Publicado em: 02/04/2026 às 10:00hs
O agronegócio brasileiro vive um momento de forte expansão produtiva, ao mesmo tempo em que enfrenta desafios crescentes no acesso ao crédito e na gestão de riscos. A avaliação é da especialista em crédito de risco Phamella Lourenço, que destaca um cenário de oportunidades acompanhado por maior complexidade financeira no campo.
A expectativa de uma colheita superior a 350 milhões de toneladas evidencia a relevância do setor para a economia nacional. O desempenho produtivo mantém o agro como um dos principais motores do crescimento do país.
No entanto, esse avanço ocorre em um contexto de desaceleração da agropecuária e de condições mais restritivas para o financiamento das atividades rurais.
O acesso ao crédito rural tem se tornado mais limitado e seletivo. Instituições financeiras adotam uma postura mais conservadora, elevando os critérios de análise e exigindo maior nível de garantias por parte dos produtores.
Além disso, a menor disponibilidade de recursos no mercado contribui para dificultar o financiamento, especialmente em um ambiente de maior incerteza econômica.
Entre os principais entraves apontados está o patamar elevado das taxas de juros, que encarece o custo do capital e reduz a capacidade de investimento no campo.
Esse cenário impacta diretamente a sustentabilidade financeira das operações, exigindo maior planejamento e controle por parte dos produtores.
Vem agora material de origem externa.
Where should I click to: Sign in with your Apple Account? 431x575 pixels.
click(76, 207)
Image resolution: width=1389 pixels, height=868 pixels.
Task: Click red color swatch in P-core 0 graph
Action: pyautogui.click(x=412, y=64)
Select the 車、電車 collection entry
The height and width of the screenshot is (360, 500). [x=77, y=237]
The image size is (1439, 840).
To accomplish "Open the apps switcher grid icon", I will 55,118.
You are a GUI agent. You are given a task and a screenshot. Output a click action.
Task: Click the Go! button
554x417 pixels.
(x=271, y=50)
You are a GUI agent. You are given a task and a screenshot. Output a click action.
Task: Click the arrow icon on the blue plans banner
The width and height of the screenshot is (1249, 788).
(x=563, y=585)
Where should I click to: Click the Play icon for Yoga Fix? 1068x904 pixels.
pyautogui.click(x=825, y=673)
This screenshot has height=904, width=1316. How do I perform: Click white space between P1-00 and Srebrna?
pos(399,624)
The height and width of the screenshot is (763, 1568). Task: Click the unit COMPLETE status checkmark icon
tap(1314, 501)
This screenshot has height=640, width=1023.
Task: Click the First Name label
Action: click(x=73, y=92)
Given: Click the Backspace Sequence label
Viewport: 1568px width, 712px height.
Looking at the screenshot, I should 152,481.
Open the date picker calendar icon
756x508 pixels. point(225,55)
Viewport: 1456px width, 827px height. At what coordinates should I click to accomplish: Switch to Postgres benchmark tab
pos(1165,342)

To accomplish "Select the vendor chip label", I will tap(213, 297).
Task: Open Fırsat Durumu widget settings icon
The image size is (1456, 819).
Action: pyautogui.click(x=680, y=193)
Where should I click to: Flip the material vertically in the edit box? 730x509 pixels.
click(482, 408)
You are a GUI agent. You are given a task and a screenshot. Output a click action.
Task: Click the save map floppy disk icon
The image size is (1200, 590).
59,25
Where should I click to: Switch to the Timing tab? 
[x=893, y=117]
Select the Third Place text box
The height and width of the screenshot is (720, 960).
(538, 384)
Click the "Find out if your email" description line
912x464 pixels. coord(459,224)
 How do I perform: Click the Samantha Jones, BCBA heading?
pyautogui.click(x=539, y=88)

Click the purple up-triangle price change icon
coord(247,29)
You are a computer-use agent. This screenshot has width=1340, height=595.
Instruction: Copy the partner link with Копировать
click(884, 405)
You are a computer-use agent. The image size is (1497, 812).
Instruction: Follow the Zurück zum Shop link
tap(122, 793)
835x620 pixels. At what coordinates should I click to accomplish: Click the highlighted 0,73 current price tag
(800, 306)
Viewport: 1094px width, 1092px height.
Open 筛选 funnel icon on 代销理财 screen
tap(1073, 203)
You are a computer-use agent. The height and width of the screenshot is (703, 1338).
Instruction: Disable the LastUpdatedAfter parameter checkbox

O setor reúne diferentes perfis de produtores, desde aqueles já consolidados — muitas vezes com alto nível de endividamento — até novos entrantes, ainda sem histórico financeiro robusto.
Também há sucessores que assumem propriedades rurais sem preparo adequado na gestão financeira. Apesar das diferenças, todos enfrentam dificuldades crescentes no acesso ao crédito.
A ausência de um seguro rural eficiente e acessível é outro fator que aumenta a exposição a riscos no agronegócio.
Somam-se a isso problemas estruturais, como limitações em logística, armazenagem e gestão, que elevam os custos e reduzem a competitividade das operações.
Diante desse cenário, as operações de crédito se tornam mais complexas e exigem avaliações mais detalhadas. O processo envolve análise criteriosa do perfil do produtor, da capacidade de pagamento e dos riscos envolvidos.
Nesse contexto, cresce a importância de profissionais especializados, capazes de apoiar decisões mais seguras e sustentáveis.
Segundo Phamella Lourenço, o crédito vai além dos números e tem impacto direto na continuidade das atividades no campo.
A combinação entre produção em alta e restrições financeiras reforça a necessidade de equilíbrio entre crescimento e gestão de riscos, tornando o ambiente do agronegócio ao mesmo tempo promissor e desafiador.